### Objectif
Dans le texte ci-dessous sur les enfants et le tourisme au Pérou, reproduisez fidèlement tout ce qui va de « La prostitution juvénile » jusqu'à « explique la coordonnatrice. ».

### Extrait
▼
Sauf que le résultat final apparaît moins reluisant. En mendiant quelques pièces aux touristes, ces enfants gagnent souvent beaucoup plus d’argent que leurs parents paysans ou ouvriers, ce qui modifie insidieusement les rapports familiaux. Constatant bien vite que la séduction de touristes paye davantage, plusieurs préfèrent la rue à la salle de classe. L’appât du gain conduit les jeunes à abandonner leurs études et parfois même leur famille. Comme le souligne Yoan Pando Diaz, « officiellement les enfants vont à l’école jusqu’à 17 ans. Officieusement, c’est autre chose...  », « Des parents louent leurs enfants à des ‘receleurs’ qui viennent les chercher tous les matins en autobus et qui les laissent sur un coin de rue pour mendier. Ils reviennent les chercher le soir et les enfants remettent leurs gains aux receleurs, qui en donnent une part aux parents et gardent le reste  », explique Geneviève Guay, de l’agence de voyage Peru del Mundo Internacional. Le cercle vicieux de la sollicitation désole l’organisatrice. « Les parents n’y voient pas de problème, car c’est souvent ce que leurs propres parents leur faisaient faire dans leur jeunesse. Une fois devenus trop vieux pour attirer les touristes, ils mettent au monde des enfants pour qu’ils les fassent vivre à leur tour, et ainsi de suite. »

La prostitution juvénile resterait encore un phénomène « marginal » au Pérou, selon Mme Guay. Mais pour les adultes, c’est autre chose, surtout dans les villes et les endroits les plus touristiques. « Certaines Péruviennes racolent les voyageurs seuls, mais pas dans le but de recevoir de l’argent. Ce qu’elles souhaitent avant tout, c’est se faire acheter des cadeaux occidentaux, d’être amenées dans les grands restaurants, les hôtels luxueux... Et si elles doivent coucher avec leur ‘protecteur’ pour obtenir ce semblant de ‘rêve américain’, elles le feront », explique la coordonnatrice.
▲
### Données extraites
▼
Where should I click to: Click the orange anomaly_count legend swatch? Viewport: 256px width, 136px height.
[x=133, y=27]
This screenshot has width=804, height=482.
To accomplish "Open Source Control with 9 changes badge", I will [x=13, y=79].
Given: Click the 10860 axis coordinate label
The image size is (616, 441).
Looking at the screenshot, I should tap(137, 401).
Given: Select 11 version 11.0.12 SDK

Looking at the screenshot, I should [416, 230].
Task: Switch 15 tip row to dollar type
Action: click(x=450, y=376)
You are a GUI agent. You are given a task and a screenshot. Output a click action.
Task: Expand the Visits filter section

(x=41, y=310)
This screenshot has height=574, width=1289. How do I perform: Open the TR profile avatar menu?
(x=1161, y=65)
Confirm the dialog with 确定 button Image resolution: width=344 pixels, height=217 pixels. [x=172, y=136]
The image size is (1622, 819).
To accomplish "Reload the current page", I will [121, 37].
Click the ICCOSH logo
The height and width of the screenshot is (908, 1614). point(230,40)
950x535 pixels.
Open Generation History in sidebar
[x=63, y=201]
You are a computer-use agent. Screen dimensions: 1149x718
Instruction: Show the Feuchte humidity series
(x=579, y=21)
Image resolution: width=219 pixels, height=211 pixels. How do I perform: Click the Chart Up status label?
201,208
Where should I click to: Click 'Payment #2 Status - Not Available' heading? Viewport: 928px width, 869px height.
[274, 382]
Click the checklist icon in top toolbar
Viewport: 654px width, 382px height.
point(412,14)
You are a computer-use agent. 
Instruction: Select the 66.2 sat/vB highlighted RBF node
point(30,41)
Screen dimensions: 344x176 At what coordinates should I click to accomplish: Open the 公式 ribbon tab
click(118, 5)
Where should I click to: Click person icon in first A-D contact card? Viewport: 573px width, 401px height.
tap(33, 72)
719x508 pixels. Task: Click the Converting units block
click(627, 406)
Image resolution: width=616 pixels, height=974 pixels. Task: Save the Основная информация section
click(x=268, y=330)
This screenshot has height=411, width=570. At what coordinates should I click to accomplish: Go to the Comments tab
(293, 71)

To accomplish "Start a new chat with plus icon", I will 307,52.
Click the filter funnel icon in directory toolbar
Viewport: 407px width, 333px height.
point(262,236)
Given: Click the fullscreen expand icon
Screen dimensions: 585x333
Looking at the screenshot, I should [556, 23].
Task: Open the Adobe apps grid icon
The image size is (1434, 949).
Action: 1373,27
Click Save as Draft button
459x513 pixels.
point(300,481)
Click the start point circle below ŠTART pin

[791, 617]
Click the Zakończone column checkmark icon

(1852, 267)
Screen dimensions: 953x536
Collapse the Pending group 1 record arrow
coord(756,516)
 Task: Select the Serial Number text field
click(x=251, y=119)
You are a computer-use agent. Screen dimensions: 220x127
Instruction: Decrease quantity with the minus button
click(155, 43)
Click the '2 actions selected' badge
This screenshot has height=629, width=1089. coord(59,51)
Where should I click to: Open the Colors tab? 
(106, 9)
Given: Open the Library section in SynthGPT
▲
### Réponse complète
La prostitution juvénile resterait encore un phénomène « marginal » au Pérou, selon Mme Guay. Mais pour les adultes, c’est autre chose, surtout dans les villes et les endroits les plus touristiques. « Certaines Péruviennes racolent les voyageurs seuls, mais pas dans le but de recevoir de l’argent. Ce qu’elles souhaitent avant tout, c’est se faire acheter des cadeaux occidentaux, d’être amenées dans les grands restaurants, les hôtels luxueux... Et si elles doivent coucher avec leur ‘protecteur’ pour obtenir ce semblant de ‘rêve américain’, elles le feront », explique la coordonnatrice.